SEPULTURA "SEPULNATION: THE STUDIO ALBUMS 1998-2009"

studio album

SEPULTURA
"SEPULNATION: THE STUDIO ALBUMS 1998-2009"
(AGAINST, NATION, ROORBACK, DANTE XXI AND A-LEX)

By Enrico Spinelli

Preamble
It happens that in the days of ISDN, light years away from YouTube, people rely on word of mouth and reviews in non-commercial music; then it happens that they tell you that the best Sepultura are those from "Beneath The Remains' to" Roots "(the non plus ultra) and that the rest is negligible. Then by chance, you find yourself holding the first 6 albums of the Brazilian band and you realize that even the first two are very valid and that indeed (at least for me) "Roots" is anything but memorable. And then you have the doubt that maybe even the works after the split with the historic singer Max Cavalera are not so terrible. Finally a box set that contains 5 and do you think that maybe it could be an opportunity - also given the low cost - to check whether or not it is worth having them all, given that a mutilated discography always makes my heart bleed (In Flames VI - I hate it !!! Sorry about the OT).

PROS and CONS
Let's say that if I had focused on the first three works of the box set my sentence would have been more than negative: Derrick Green, the new singer, does not have the vocal malice of Max, and his screams are in my view useless aggressive, lacking bite (on one piece, La Reza, I seemed to hear a Sora Lella - rest in peace - with laryngitis) and the obsessive growl, resting mostly on mid-tempos, gives the listening a feeling of disheartening flatness. Add the tribal inserts and that's it. Putting together the best pieces of these records would perhaps come up with an acceptable job. Then, at the bottom of Roorback, the presence of some covers is highly questionable: do you really want me to believe that Massive Attack is an inspiration for the band ??? Angel is perhaps the ugliest cover I've ever heard... and things certainly don't improve with U2's "Bullet the Blue Sky", oh my!!!

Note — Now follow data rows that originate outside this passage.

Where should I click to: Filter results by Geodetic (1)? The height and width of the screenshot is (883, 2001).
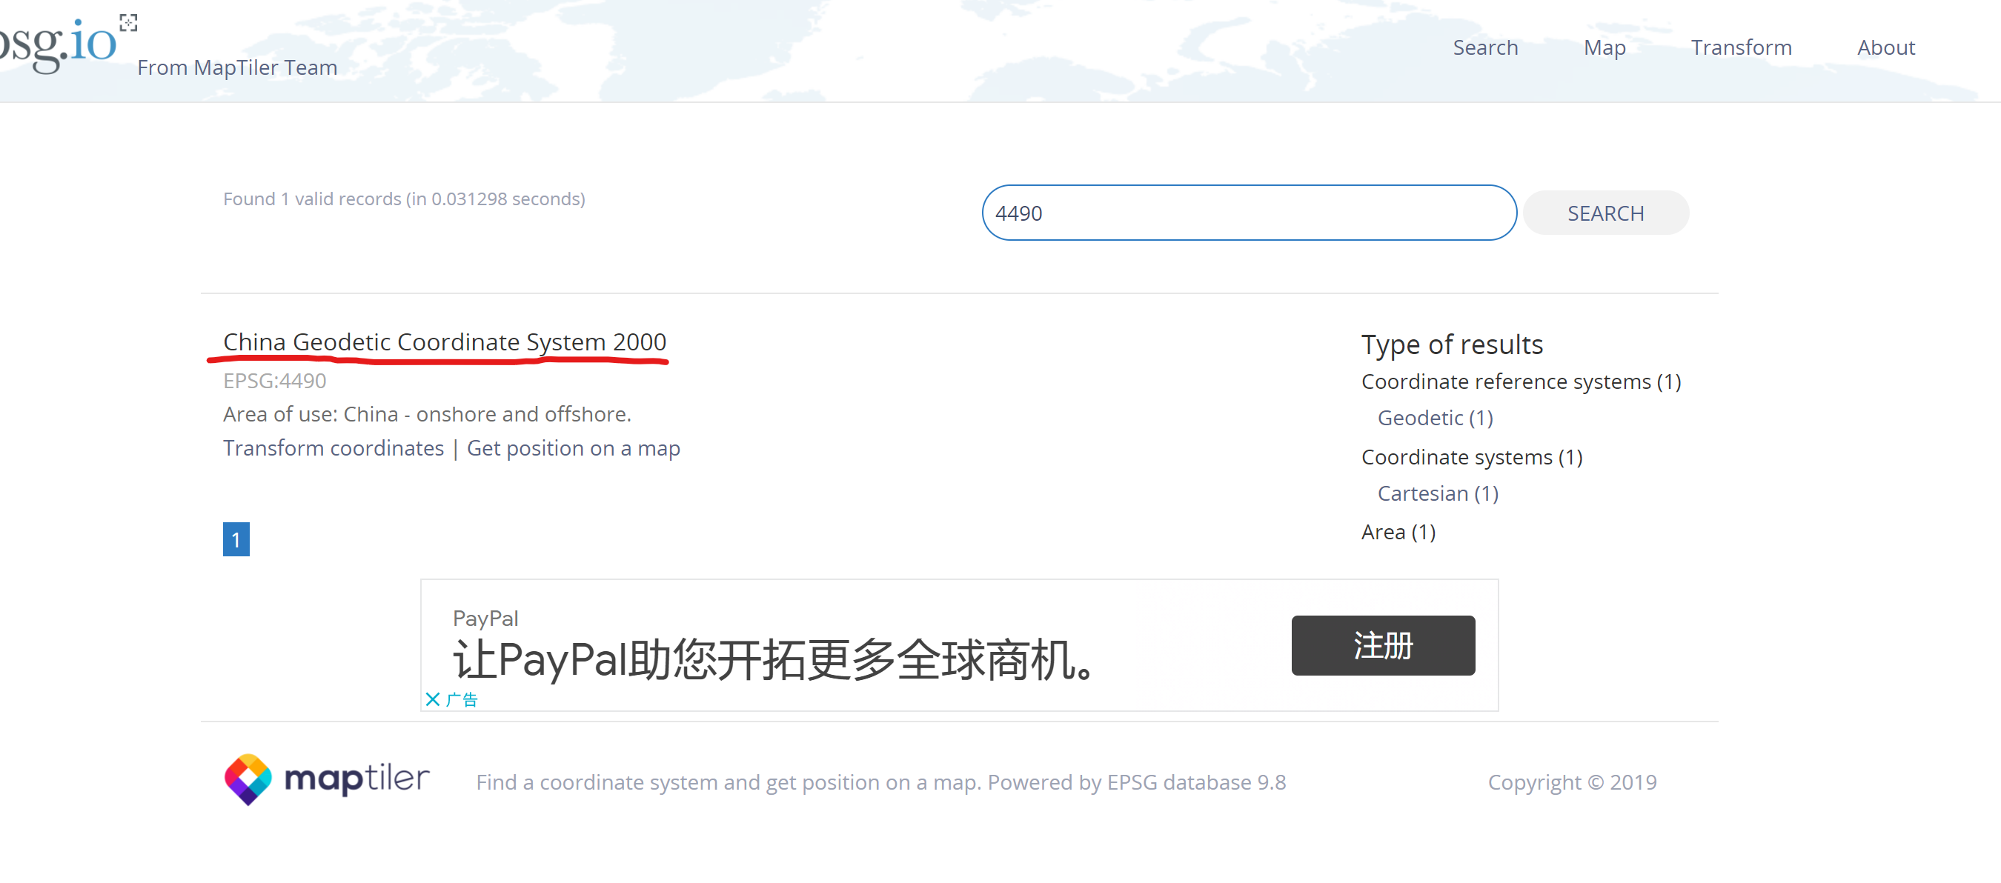(x=1435, y=418)
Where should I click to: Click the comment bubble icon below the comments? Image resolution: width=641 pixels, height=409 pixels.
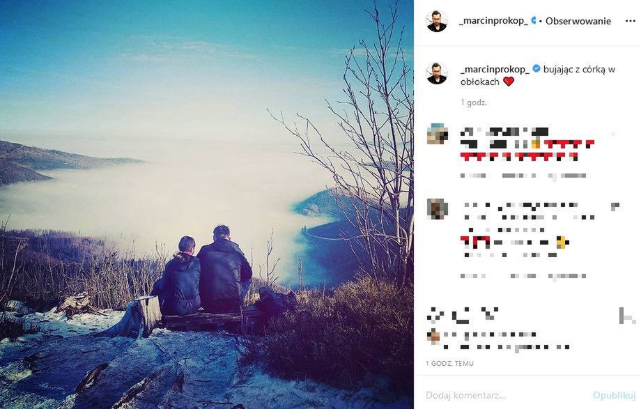(x=460, y=316)
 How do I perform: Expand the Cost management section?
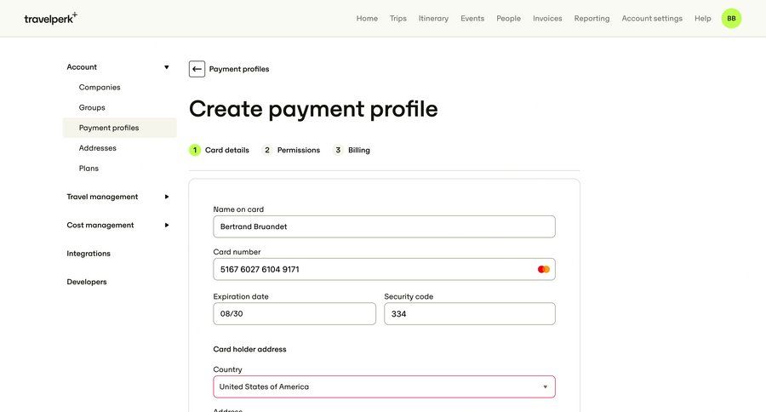point(166,225)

In short, I was desperate! Fortunately, the music changes, at least in part, with the following Dante XXI and A-Lex (both concept albums, the first dedicated to the Divine Comedy, the second to A Clockwork Orange), where a return to more death-thrash sounds is observed, to a better variety in the tracks, even if the various instrumental interludes make the listening rather fractional; the songs are not bad, and Derrick seems more comfortable than him, but to me they remain superfluous, harmless, without a track that remains truly memorable. The desire to listen to them certainly remains, and this is good, unlike the previous three, but at the same time the feeling of some magic missing, remains.

In conclusion, it is a work that I certainly recommend to the completists of the band and to those who want to give a chance to the post-Cavalera Sepultura, for those who are skeptical I doubt that this work can solve their doubts.

Personally, I do not hide the pale optimism that remained on me after the last two, so there is a good chance that I will also get the last 4 albums of the group... but that's another story and maybe we'll talk about it later.